Congo-Brazzaville : des ONG réclament le départ du ministre des Grands travaux

Des ONG congolaises de défense des droits l’homme ont demandé, samedi 18 janvier devant la presse, la démission du ministre de l’Aménagement du territoire en charge des grands travaux, Jean-Jacques Bouya, à la suite de l’effondrement d’une partie de la route de la corniche sur le fleuve Congo à Brazzaville, causé par une longue pluie diluvienne.

D’après elles, « le phénomène mondial du réchauffement climatique ne peut en aucun cas épargner (excuser) l’incapacité et la culpabilité de certains dirigeants congolais », faisant allusion aux pluies qui ont précédé l’effondrement.
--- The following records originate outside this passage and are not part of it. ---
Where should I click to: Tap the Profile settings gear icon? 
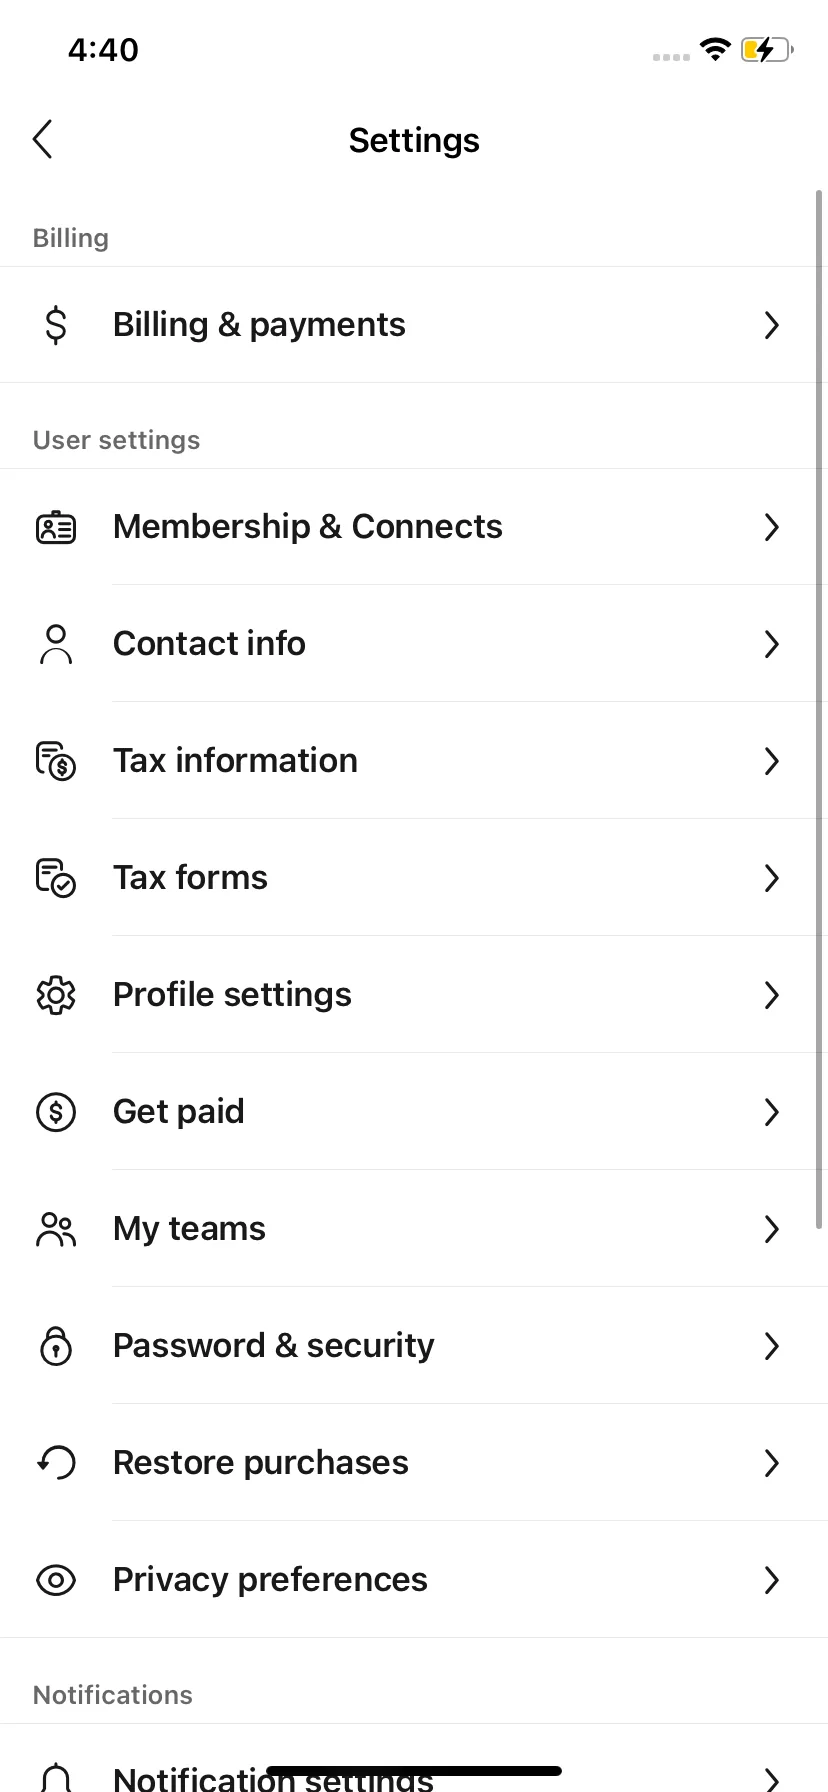[x=56, y=995]
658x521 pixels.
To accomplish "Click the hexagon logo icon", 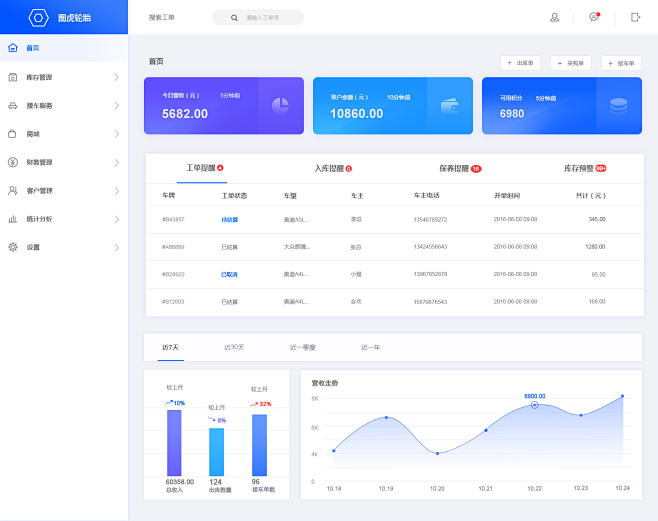I will 38,18.
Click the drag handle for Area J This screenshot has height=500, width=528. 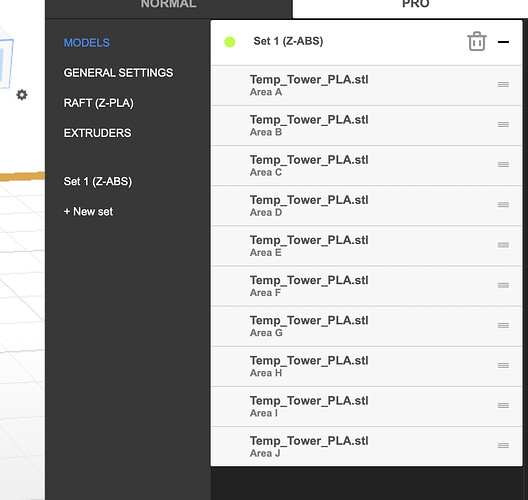(503, 445)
« Nous avons constaté » que « la politique des grands travaux » menée dans notre pays par Jean-Jacques Bouya est « contre-productive », a fait savoir Trésor Nzila, un des membres de la plateforme regroupant ces ONG. Et d’expliquer, « tout ce qu’il mène comme action finalement, ce sont des infrastructures qui ne sont pas durables ».

Un autre défenseur au sein de la plateforme a, pour sa part, dénoncé les « rétro-commissions » dans la passation des marchés publics. « Les commissions sont trop importantes et à la fin le travail est bâclé. C’est ça la réalité du Congo et nous ne pouvons plus accepter cela. Voilà pourquoi nous demandons la démission du ministre Jean-Jacques Bouya ».

Les éboulements de terrain ont touché le centre-ville de la capitale congolaise le jeudi 9 janvier à la suite d’une longue pluie diluvienne. Les ONG, voire les simples citoyens, se sont interrogés sur la qualité des travaux du trottoir de la corniche, effectués il y a quatre ans à peine.

Ces travaux réalisés par une société chinoise jusqu’en 2016, auraient couté plus de 72 milliards de FCFA (plus de 110 millions d’euros).

La corniche a été fermée, pour un moment, à la circulation, le temps pour la société l’ayant construite d’établir les causes de la catastrophe et d’engager les travaux de réhabilitation. « Dans l’urgence, la route doit être fermée pour la protéger, de sorte que le glissement de terrain ne puisse pas s’aggraver », avait alors indiqué Jean Jacques Bouya.